Specifically, cyberattackers can exploit protocols used by BitTorrent — a popular way of sharing large files online through peer-to-peer networking — to reflect and amplify traffic from other users in the system.
In a paper (.PDF) dubbed “P2P File-Sharing in Hell: Exploiting BitTorrent Vulnerabilities to Launch Distributed Reflective DoS Attacks,” the research team says the protocol family used by BitTorrent — Micro Transport Protocol (uTP), Distributed Hash Table (DHT), Message Stream Encryption (MSE))and BitTorrent Sync (BTSync) — are all vulnerable to exploit.
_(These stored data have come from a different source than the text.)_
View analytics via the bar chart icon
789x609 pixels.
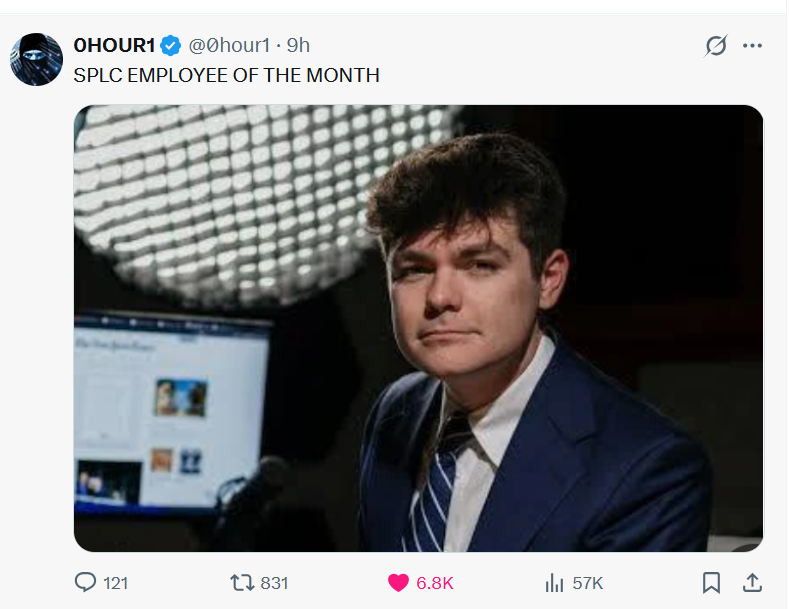[x=555, y=583]
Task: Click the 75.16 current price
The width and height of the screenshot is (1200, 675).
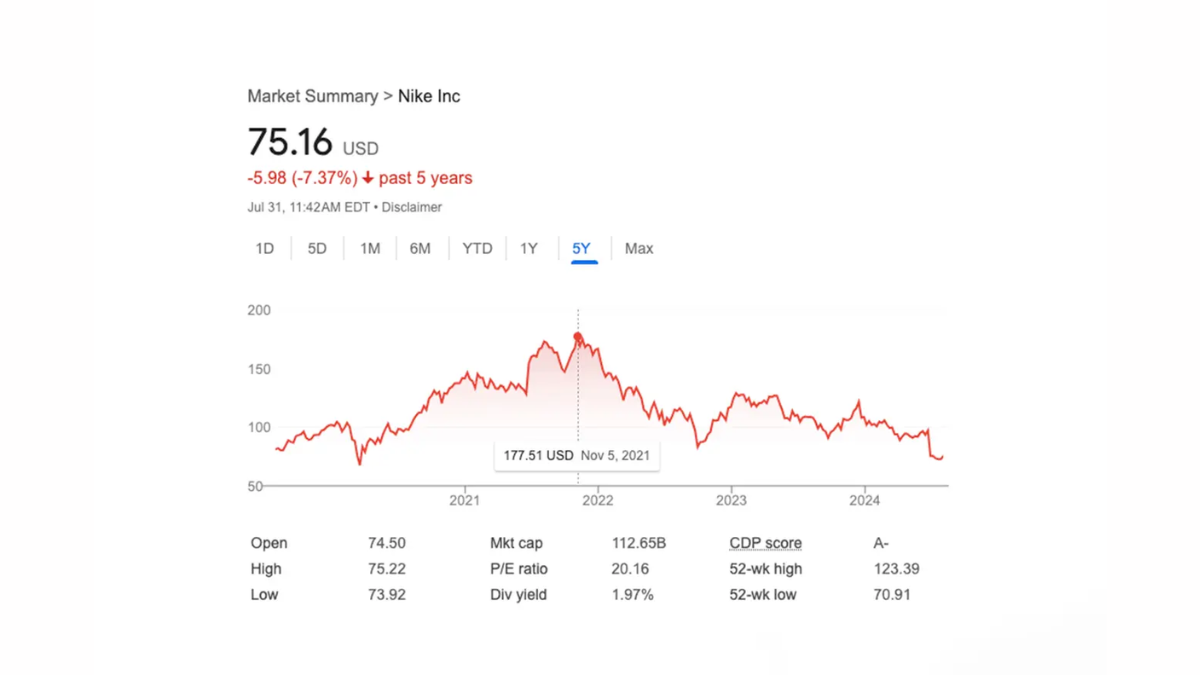Action: point(290,143)
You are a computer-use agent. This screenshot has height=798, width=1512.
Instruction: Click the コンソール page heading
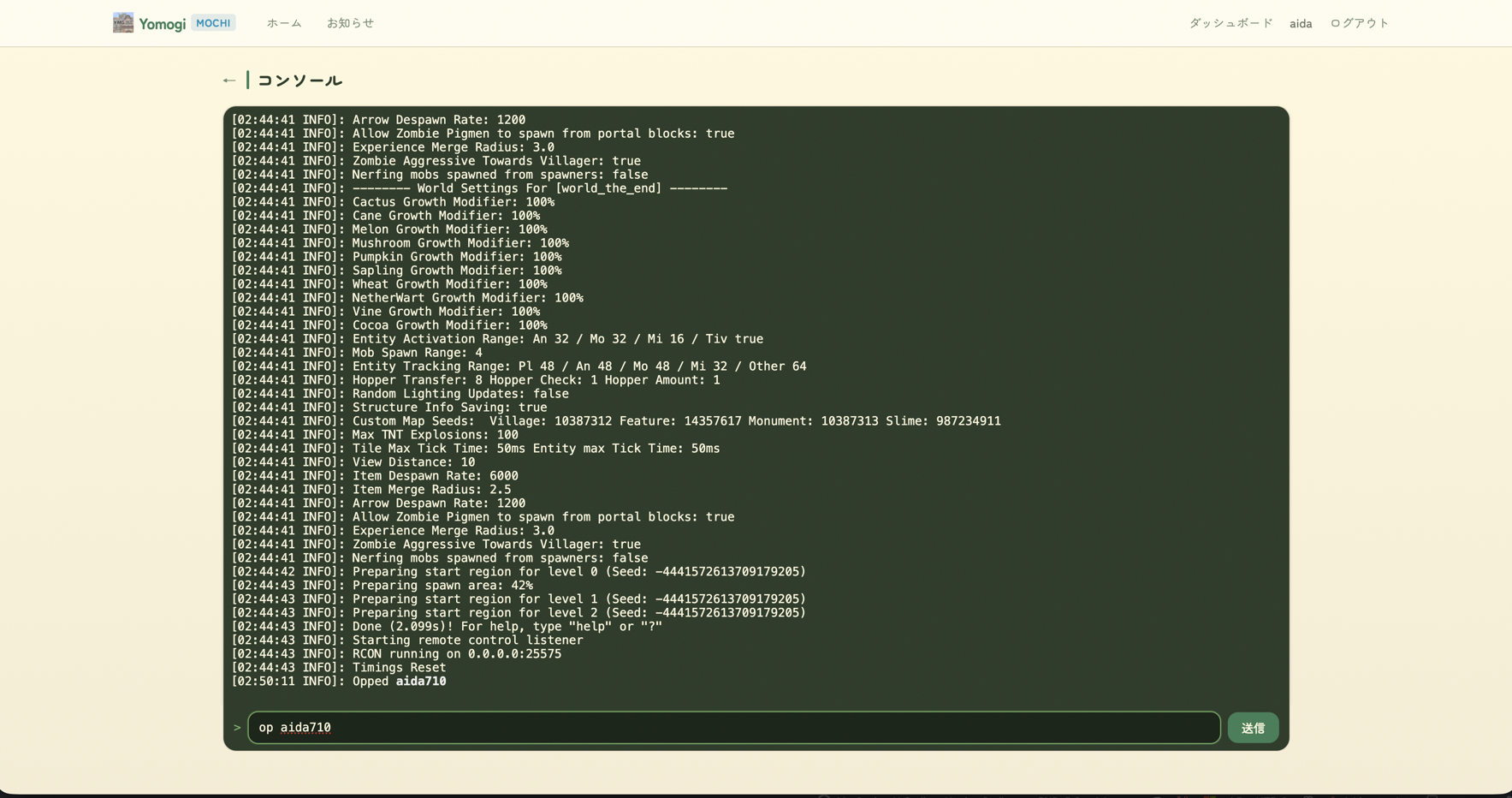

During testing, over 2.1 million IP addresses were crawled and 10,000 BitTorrent handshakes were analyzed within a P2P lab test environment. The City University London researchers were able to assault a third-party target through traffic amplified up to a factor of 50 times, and in case of BTSync, up 120 times the size of the original request.
This means that a lone attacker could exploit the system to conduct attacks on websites and companies far more debilitating than their actual computational power.
DRDoS cyberattacks hook in slave machines to participate in distributed denial of service (DDoS) attacks without user consent or knowledge. Traffic requests sent from victim systems are redirected which sends additional traffic to the target.
In turn, this can result in websites and online services unable to cope with a flood of requests, denying access to legitimate users and taking sites offline until the flow of traffic dissipates — all caused with fewer slave machines and without the cost of hiring out a botnet.
The BitTorrent protocols do not include processes to prevent IP address spoofing, which means an attacker can use peer-discovery methods including trackers, DHT or Peer Exchange (PEX) to collect millions of possible amplifiers for their DRDoS attacks. The researchers said:
“An attacker which initiates a DRDoS does not send the traffic directly to the victim; instead he/she sends it to amplifiers which reflect the traffic to the victim.
The attacker does this by exploiting network protocols which are vulnerable to IP spoofing. A DRDoS attack results in a distributed attack which can be initiated by one or multiple attacker nodes.”
In addition, “the most popular BitTorrent clients are the most vulnerable ones,” according to the team.
In March, code repository GitHub suffered a debilitating DDoS attack, the largest in the website’s history which lasted for days. Believed to originate from China, the DDoS attack involved a wide combination of attack vectors, sophisticated techniques and the use of unsuspecting victim PCs to flood GitHub with traffic in order to push GitHub to remove content from anti-censorship organization Greatfire.org and publication the New York Times.